Are BMD and CT-FEA effective surrogate markers of femoral bone strength?
A new International Osteoporosis Foundation (IOF) position paper reviews experimental and clinical evidence showing that hip bone strength estimated by bone mineral density (BMD) and/or finite element analysis (FEA) reflects the actual strength of the proximal femur. The paper "Perspectives on the non-invasive evaluation of femoral strength in the assessment of hip fracture risk," published in Osteoporosis International, is authored by experts from the IOF Working Group on Hip Bone Strength as a Therapeutic Target.
Professor Serge Ferrari, corresponding author and co-chair of the IOF Working Group, noted: "With the number of debilitating hip fractures increasing worldwide, there is a pressing need to prioritize the development of accurate methods for estimating bone strength in vivo and predicting hip fracture risks.

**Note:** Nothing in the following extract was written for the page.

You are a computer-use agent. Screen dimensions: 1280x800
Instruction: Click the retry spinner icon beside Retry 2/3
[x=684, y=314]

Validation of surrogate endpoints for fracture could potentially lead to shorter and less expensive clinical trials, possibly spurring innovations of new drugs and procedures which might otherwise not be investigated due to the high cost of conducting a clinical trial with fracture outcomes."
The authors extensively reviewed relevant experimental and clinical studies, examining associations between experimentally measured femoral strength and areal BMD or FEA estimated strength; surrogates of hip strength (densitometric and structural variables, and FEA); predictive power for hip fracture of computed-tomography (CT)-based and DXA-based FE approaches; effects of osteoporosis treatment on bone mass, FEA and bone strength in pre-clinical studies; and effects of osteoporosis treatment on FEA estimates of bone strength in clinical trials.

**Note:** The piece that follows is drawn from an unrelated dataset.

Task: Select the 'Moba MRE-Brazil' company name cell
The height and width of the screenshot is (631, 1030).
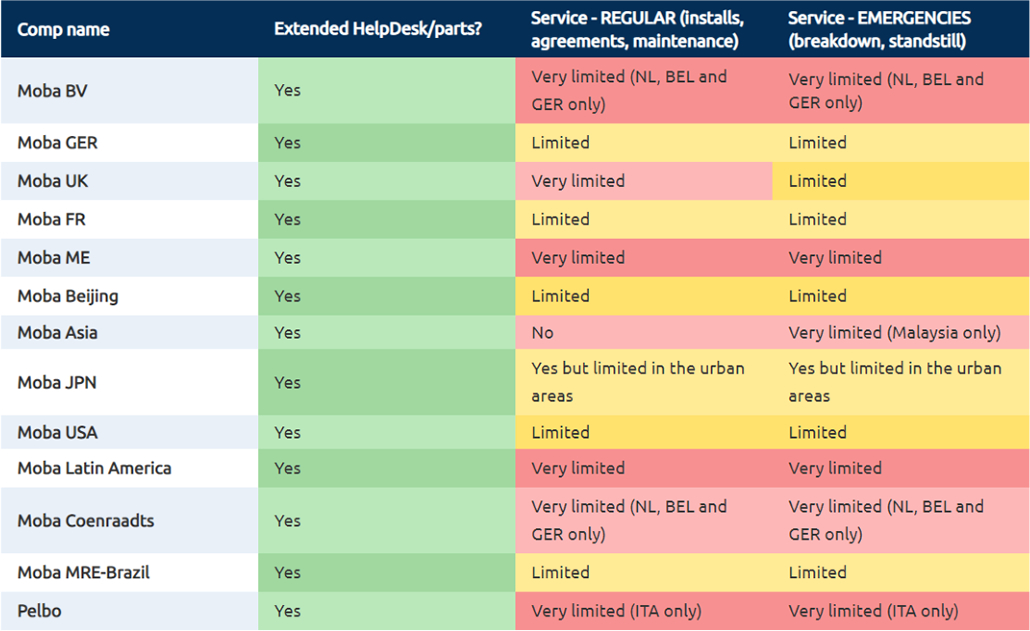Action: coord(83,573)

Professor Mary L. Bouxsein, first author of the paper and Working Group co-chair, stated: "The findings of this extensive review confirm that femoral areal BMD and bone strength estimates by CT-FEA are good predictors of fracture risk and are excellent candidates to replace fracture endpoints in clinical trials."
The authors also conclude that further improvements of FEA may be achieved by incorporating trabecular orientations, enhanced cortical modelling, effects of aging on bone tissue ductility, and multiple sideway fall loading conditions.